The Stranger kicks off every January by identifying local trends and local folks we think are toast in the coming months.

A couple of quotes from last January's predictions: "After the Sonics make their pitch for $250 million in handouts, Seattle will be the first city in America to reject the NBA's business model." Check. "The spotlight is currently on [outgoing state Democratic Party chair Paul] Berendt's likely successor, Dwight Pelz. But the focus will shift to the Republicans when their current state chair, Chris Vance, resigns." Check.

Here's our list for 2007:

Strip Clubs

Despite last year's anti-strip-club hysteria (the four-foot rule, Greg Nickels's proposed red-light district in Georgetown), and the ensuing backlash (a vote to overturn the four-foot rule, a counterproposal by the city council to allow strip clubs throughout the city) not one new strip club will open in Seattle.

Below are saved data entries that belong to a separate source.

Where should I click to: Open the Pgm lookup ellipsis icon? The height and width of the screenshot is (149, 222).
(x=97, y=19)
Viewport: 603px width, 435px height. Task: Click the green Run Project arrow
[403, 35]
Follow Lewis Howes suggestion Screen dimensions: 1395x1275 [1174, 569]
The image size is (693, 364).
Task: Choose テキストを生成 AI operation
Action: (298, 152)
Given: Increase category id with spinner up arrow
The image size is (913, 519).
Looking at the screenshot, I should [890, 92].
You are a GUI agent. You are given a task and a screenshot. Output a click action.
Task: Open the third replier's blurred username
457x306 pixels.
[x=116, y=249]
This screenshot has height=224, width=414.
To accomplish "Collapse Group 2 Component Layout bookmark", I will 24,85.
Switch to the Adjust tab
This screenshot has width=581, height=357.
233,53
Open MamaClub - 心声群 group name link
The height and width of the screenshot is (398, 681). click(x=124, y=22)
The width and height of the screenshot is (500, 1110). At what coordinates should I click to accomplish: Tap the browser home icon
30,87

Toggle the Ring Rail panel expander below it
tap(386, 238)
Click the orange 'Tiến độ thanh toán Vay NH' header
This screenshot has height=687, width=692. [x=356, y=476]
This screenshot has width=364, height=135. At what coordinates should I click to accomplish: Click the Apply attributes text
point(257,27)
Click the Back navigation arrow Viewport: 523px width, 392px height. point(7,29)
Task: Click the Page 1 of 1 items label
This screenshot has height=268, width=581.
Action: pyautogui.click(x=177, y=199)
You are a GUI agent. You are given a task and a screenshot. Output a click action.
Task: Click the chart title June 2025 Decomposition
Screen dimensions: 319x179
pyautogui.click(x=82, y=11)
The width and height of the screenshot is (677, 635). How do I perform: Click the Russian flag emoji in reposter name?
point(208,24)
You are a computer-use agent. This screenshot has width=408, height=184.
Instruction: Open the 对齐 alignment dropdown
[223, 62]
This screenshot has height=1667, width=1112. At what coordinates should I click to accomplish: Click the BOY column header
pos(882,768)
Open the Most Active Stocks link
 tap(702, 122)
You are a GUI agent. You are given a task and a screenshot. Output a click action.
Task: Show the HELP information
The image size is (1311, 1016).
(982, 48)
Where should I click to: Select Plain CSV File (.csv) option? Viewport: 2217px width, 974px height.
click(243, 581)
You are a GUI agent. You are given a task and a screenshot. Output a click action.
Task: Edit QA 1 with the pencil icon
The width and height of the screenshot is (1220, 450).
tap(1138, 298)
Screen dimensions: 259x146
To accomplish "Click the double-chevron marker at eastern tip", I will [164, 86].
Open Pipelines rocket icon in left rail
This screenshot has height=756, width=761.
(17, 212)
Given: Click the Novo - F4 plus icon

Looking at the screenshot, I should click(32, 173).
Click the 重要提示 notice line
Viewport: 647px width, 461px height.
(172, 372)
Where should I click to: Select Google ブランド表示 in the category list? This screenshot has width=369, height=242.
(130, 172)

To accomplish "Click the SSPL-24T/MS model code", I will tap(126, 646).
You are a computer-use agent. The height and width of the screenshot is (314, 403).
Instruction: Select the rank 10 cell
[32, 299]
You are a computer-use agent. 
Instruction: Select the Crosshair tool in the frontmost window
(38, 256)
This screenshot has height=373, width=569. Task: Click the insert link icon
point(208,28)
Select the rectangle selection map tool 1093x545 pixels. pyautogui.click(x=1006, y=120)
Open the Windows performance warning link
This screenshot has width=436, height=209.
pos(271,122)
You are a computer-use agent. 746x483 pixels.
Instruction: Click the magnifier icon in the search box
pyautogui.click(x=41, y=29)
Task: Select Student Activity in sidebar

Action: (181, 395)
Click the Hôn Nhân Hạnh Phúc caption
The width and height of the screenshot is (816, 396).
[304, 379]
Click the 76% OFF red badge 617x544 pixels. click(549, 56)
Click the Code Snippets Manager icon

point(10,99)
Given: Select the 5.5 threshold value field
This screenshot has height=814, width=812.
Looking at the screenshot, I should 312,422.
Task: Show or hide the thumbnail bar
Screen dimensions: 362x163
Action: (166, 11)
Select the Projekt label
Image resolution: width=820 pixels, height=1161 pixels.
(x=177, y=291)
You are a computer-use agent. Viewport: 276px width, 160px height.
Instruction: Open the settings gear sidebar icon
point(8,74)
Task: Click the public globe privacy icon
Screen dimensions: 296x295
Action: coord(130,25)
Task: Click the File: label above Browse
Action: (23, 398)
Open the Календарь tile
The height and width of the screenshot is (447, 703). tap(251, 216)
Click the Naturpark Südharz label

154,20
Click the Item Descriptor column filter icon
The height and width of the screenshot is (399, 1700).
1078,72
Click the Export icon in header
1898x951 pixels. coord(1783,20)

State Senator Margarita Prentice (D-11)

"Poor people don't buy [sports] teams." Yes, but they live in your South Seattle district, senator. Watch for the infamous Sonics-bailout apologist (that previous quote is Prentice in the P-I last December) and the infamous payday-loans apologist (Prentice has gotten nearly $1,000 in donations from MoneyTree) to be targeted by disappointed Democrats this year. Unions like SEIU will be looking for candidates more in sync with Prentice's working-class district.

The "24-Hour City"

Thanks to the war on bars and nightclubs, it seems more like a 15-hour city around here. For that, you can thank Mayor "Nightlife" Nickels, whose lip service to a "vibrant, thriving" city doesn't change the fact that he's done more to shut the city down after dark than Mark Sidran himself.

The 25-foot Rule

The statewide smoking ban included a rule requiring smokers to stand 25 feet from doors and windows. Thankfully, nobody listened. Despite the doomsayers, bars are still thriving—and thanks to the boisterous packs of smokers huddled right out front, Seattle's finally got some street life.

Deputy Mayor Tim Ceis

A front-runner for the job to replace Port of Seattle head Mic Dinsmore, Ceis will be out of the mayor's office soon. If he doesn't get the Port gig, he'll join a development firm.

Team Nickels

Nickels will still be in office, but sans Ceis, it won't mean much.

Regional Transportation Investment District

Now that new cost estimates have greatly inflated RTID, the massive road-building ballot measure needs major cuts. Or a miracle.


We're all for density, but when it replaces the things that make an area desirable in the first place—like the stretch of East Pine Street that includes the Cha Cha, Kincora, the Bus Stop, and Bimbo's Bitchin' Burrito Kitchen—it can suck the life out of a neighborhood. Pike/Pine won't be the same without this vibrant strip.

Norm Rice

He will get the school board job, and he will flop. Seattle parents need to be told "No!" Mr. Consensus isn't capable of doing that.

David Della

City Council Member David Della is up for reelection, and challengers are reportedly lining up to take him on. A weak first term, and the widespread perception that he's not the sharpest tack in the box, make Della the council's most vulnerable incumbent.

Bellevue Deal for the Sonics

DOA in the legislature.

Diane Tebelius

Chris Vance's replacement didn't do such a good job. Freshman GOP chair Tebelius will be out after a challenge from Rob McKenna's teacher's pet, Luke Esser.

Your Neighborhood Video Store

With the ascendance of Netflix and TV on demand, video stores may soon be a thing of the past. The good news: less driving, more watching, and no late fees.

The P-I as We Know It

After the arbitration process winds down (expect a decision this spring), the Post-Intelligencer will be forced into life post-Joint Operating Agreement. Suddenly, the P-I will become a fan of exclusive(!!) online journalism.

Gas-Powered Leaf Blowers (we wish)

In "green" Seattle, the city still uses nasty, emission-spewing, gas-powered leaf blowers to clean up the streets. What do we have against rakes, anyway? Time to do what countless other cities have done: ban them.

And clocking in at 16 minutes, Tim Eyman.